• **EXCERPTED PASSAGE**:

····················

Now, I am porting my python script to CUDA program. In my python script, scipy.fftpack.fft2 is used. To validate the results of cufft, I wrote the sample program using cufft. However, it seems that there were differences between scipy.fftpack.fft2 and cufft.

Is there any suggestion?

python script:

def test2():
   g = [18,19,19,23,24,24,23,24,24]
   g = numpy.array(g)
   g.shape = [3,3]
   G = fft2(g)

   print "---------------"
   print g
   print G
   return 

results of python script:

   ---------------
    [[18 19 19]
     [23 24 24]
     [23 24 24]]
    [[ 198.+0.j   -3.+0.j   -3.+0.j]
     [ -15.+0.j    0.+0.j    0.+0.j]
     [ -15.+0.j    0.+0.j    0.+0.j]]

cuda program:

        cufftHandle plan;
        int nRows = 3;
        int nCols = 3;
        cufftPlan2d(&plan, nRows, nCols, CUFFT_R2C);
        float h_in[9] = {18,19,19,23,24,24,23,24,24};
        float* d_in;
        cudaMalloc(&d_in, sizeof(cufftComplex)*9); 
        cufftComplex* d_freq;
        cudaMalloc(&d_freq, sizeof(cufftComplex)*9); 
        cudaMemcpy(d_in,h_in,sizeof( cufftComplex)*9,cudaMemcpyHostToDevice);
        cufftExecR2C(inverse_plan, d_in, d_freq);
        cufftComplex* h_freq = (float2*)malloc(sizeof( cufftComplex)*9);    
        cudaMemcpy(h_freq,d_freq,sizeof( cufftComplex)*9,cudaMemcpyDeviceToHost);
        for(int i=0; i<9; i++) {
        printf("%i %f %f\n", i, h_freq[i].x, h_freq[i].y);
        }

results of cuda program:

0 198.000000 -0.000001
1 -2.999996 -0.000001
2 -15.000000 0.000000
3 -0.000000 0.000000
4 -15.000000 0.000000
5 -0.000000 0.000000
6 497922732955248410000000000000.000000 8589934592.000000
7 572199135312371230000000000000.000000 8589934592.000000
8 -0.000000 0.000000

Answer 1


I am no cufft expert, but the naming kind of gives away what's going on:

  • In numpy you are running a full 2D FFT. Because your input is real, the output is symmetrical, as you can see: the last item in every row (or column) is equal to the previous one.

  • You can take advantage of this to run the FFT faster, and in numpy this is implemented with the rfft2 function:

    >>> np.fft.rfft2(g)
    array([[ 198.+0.j,   -3.+0.j],
           [ -15.+0.j,    0.+0.j],
           [ -15.+0.j,    0.+0.j]])
    
  • My guess is that the R2C in your CUFFT_R2C plan name means 'real to complex', so you are asking for the equivalent of np.rfft2. And if you set aside the unused last 3 items of your array, the results are almost identical, aside from rounding errors, and the fact that your CUDA implementation is working with 32 bit floats, instead of the 64 that numpy willl be using by default.

  • A quick google search reveals that CUFFT_C2C and cufftExecR2C are valid cufft identifiers. Using those should yield the correct result you are after. For an even closer reproduction, refactor your code and go with the Z2Z versions, which work on double, not float.

····················

• **MATERIAL SUPPLIED**:
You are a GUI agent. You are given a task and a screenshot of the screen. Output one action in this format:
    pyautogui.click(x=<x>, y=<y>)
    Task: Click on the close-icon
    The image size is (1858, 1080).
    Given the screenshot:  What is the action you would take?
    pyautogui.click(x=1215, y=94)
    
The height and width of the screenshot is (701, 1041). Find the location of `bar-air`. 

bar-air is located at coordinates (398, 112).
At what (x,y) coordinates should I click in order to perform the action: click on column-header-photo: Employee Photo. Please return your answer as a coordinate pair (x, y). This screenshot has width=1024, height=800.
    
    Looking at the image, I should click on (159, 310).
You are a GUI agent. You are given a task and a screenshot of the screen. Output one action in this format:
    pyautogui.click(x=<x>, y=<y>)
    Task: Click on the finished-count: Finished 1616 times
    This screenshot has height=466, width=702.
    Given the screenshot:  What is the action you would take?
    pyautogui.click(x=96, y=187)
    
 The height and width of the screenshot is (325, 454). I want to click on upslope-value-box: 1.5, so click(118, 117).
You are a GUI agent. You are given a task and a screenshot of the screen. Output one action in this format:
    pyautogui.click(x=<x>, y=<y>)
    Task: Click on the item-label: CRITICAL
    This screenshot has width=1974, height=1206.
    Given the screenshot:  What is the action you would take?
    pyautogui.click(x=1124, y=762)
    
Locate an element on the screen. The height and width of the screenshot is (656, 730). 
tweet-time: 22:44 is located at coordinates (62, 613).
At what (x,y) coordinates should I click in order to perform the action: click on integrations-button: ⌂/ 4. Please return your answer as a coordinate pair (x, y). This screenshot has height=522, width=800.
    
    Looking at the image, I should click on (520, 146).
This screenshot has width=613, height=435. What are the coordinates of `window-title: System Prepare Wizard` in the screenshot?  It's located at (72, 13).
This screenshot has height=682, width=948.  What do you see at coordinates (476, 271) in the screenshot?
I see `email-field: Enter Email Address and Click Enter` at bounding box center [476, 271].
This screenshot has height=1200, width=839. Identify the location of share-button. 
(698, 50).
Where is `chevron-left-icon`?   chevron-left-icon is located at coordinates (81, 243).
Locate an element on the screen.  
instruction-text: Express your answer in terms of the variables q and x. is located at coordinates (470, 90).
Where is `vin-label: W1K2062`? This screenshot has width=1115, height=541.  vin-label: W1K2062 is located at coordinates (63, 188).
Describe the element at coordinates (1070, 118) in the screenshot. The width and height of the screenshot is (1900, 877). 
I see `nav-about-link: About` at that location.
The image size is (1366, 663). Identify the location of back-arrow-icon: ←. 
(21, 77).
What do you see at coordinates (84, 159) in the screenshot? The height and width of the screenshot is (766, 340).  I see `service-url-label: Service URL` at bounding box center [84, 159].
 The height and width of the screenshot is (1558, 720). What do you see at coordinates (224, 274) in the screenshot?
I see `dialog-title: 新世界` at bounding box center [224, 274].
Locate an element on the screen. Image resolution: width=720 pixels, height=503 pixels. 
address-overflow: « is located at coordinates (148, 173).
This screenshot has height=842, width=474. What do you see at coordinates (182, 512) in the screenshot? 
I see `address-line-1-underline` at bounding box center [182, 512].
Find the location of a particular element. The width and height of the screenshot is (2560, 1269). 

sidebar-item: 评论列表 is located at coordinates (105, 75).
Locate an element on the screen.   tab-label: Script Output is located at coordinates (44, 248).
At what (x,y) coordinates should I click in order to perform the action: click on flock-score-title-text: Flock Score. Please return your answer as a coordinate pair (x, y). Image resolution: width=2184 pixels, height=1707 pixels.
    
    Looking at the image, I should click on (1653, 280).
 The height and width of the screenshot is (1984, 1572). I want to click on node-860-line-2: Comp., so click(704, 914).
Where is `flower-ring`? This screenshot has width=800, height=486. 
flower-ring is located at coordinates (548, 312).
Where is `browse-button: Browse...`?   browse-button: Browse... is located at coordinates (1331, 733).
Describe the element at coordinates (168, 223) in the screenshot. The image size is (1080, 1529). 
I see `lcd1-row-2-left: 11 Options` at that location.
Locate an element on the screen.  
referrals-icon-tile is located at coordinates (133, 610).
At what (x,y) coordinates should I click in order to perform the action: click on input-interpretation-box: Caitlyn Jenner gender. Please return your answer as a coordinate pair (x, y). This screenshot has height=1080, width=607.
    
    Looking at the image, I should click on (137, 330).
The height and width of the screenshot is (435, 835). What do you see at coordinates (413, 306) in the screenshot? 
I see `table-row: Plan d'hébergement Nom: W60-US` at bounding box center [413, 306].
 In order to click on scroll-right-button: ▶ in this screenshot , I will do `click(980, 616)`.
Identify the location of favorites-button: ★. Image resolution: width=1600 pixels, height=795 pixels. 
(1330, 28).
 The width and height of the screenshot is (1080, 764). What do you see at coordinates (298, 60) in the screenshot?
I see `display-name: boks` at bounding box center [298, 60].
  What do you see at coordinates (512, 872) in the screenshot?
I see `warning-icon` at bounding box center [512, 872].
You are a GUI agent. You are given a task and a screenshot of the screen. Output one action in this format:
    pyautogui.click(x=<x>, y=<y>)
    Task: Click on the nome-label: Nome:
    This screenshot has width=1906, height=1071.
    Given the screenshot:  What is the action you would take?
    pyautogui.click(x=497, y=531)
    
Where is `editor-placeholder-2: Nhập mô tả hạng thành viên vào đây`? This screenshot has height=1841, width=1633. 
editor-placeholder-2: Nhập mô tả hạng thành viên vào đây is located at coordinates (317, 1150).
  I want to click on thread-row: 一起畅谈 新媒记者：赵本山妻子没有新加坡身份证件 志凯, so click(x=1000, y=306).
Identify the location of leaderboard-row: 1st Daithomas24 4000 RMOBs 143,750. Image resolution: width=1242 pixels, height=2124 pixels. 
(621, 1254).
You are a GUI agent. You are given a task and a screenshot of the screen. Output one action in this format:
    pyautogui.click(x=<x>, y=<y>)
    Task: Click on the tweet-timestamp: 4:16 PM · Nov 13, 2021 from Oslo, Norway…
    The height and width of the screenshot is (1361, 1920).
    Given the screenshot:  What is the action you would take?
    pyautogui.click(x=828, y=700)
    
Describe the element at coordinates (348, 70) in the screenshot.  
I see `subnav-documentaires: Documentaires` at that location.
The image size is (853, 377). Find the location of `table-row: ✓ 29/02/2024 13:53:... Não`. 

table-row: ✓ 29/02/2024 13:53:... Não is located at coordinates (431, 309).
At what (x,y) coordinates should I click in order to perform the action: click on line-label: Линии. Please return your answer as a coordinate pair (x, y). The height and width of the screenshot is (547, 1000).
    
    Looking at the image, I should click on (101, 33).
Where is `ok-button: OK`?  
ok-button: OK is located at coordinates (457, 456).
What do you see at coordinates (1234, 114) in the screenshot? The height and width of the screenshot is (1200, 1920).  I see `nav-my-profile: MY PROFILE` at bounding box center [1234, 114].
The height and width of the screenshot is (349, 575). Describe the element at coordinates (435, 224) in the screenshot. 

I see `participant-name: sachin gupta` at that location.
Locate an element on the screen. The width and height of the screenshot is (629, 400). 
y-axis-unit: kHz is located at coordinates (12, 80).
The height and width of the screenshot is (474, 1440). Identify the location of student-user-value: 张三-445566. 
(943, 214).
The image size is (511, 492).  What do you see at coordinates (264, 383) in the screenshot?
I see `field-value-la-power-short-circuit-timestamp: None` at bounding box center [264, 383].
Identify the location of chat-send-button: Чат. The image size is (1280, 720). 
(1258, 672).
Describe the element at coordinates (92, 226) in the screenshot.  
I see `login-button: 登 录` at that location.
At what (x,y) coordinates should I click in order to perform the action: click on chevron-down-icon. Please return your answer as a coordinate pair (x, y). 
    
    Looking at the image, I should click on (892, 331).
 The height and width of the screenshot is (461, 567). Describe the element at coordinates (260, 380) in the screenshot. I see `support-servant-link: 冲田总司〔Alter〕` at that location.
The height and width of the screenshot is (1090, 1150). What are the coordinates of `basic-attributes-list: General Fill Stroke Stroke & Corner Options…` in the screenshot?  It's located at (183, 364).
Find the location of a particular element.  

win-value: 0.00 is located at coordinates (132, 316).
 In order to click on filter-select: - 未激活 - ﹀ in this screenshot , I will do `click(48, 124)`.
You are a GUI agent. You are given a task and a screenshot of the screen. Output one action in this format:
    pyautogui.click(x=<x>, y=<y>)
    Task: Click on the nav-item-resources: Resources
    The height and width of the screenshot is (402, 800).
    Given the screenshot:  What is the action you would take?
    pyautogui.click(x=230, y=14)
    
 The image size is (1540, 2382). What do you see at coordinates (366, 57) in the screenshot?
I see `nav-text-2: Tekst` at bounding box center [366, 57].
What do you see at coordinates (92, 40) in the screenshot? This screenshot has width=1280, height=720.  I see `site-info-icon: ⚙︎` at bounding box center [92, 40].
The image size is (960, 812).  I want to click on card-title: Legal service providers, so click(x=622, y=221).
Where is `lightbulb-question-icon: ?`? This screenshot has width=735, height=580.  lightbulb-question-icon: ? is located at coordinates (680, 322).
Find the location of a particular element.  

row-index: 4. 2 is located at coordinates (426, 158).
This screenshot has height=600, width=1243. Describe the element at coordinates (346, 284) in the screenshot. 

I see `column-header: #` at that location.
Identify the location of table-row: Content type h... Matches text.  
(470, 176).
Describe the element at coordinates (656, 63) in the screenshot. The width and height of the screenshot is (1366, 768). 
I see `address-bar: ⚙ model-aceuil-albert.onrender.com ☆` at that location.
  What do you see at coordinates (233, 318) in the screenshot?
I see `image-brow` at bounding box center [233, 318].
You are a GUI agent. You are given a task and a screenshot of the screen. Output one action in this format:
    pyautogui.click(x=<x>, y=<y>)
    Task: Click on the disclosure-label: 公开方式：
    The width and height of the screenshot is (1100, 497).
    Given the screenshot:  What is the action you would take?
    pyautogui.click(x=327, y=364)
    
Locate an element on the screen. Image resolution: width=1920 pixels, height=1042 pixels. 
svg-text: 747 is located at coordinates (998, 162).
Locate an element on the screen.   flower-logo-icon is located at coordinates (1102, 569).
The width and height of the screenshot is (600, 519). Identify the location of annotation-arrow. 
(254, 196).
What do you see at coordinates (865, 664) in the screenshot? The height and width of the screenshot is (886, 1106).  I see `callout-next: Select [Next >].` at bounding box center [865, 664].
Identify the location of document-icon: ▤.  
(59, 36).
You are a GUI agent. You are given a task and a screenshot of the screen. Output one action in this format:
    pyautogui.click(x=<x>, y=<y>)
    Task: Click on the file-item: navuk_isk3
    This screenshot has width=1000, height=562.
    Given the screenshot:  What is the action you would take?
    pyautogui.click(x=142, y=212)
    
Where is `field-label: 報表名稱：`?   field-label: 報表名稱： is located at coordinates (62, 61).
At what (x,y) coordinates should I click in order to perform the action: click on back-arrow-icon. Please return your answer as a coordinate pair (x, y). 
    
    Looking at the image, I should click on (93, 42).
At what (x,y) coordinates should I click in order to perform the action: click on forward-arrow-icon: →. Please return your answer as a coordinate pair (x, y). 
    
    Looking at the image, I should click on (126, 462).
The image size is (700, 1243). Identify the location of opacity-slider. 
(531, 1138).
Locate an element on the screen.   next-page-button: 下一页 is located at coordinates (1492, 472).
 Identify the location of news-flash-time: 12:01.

····················

• **ACTIVITY**:
Please answer these questions about the cuFFT passage above:
1. Which scipy function does the Python script use?
2. Which numpy function does the answer name for running the FFT faster on real input?
3. What float size does the answer say the CUDA implementation works with?

• **ANSWER FOR THIS EXERCISE**:
1. scipy.fftpack.fft2
2. rfft2 (np.fft.rfft2)
3. 32-bit floats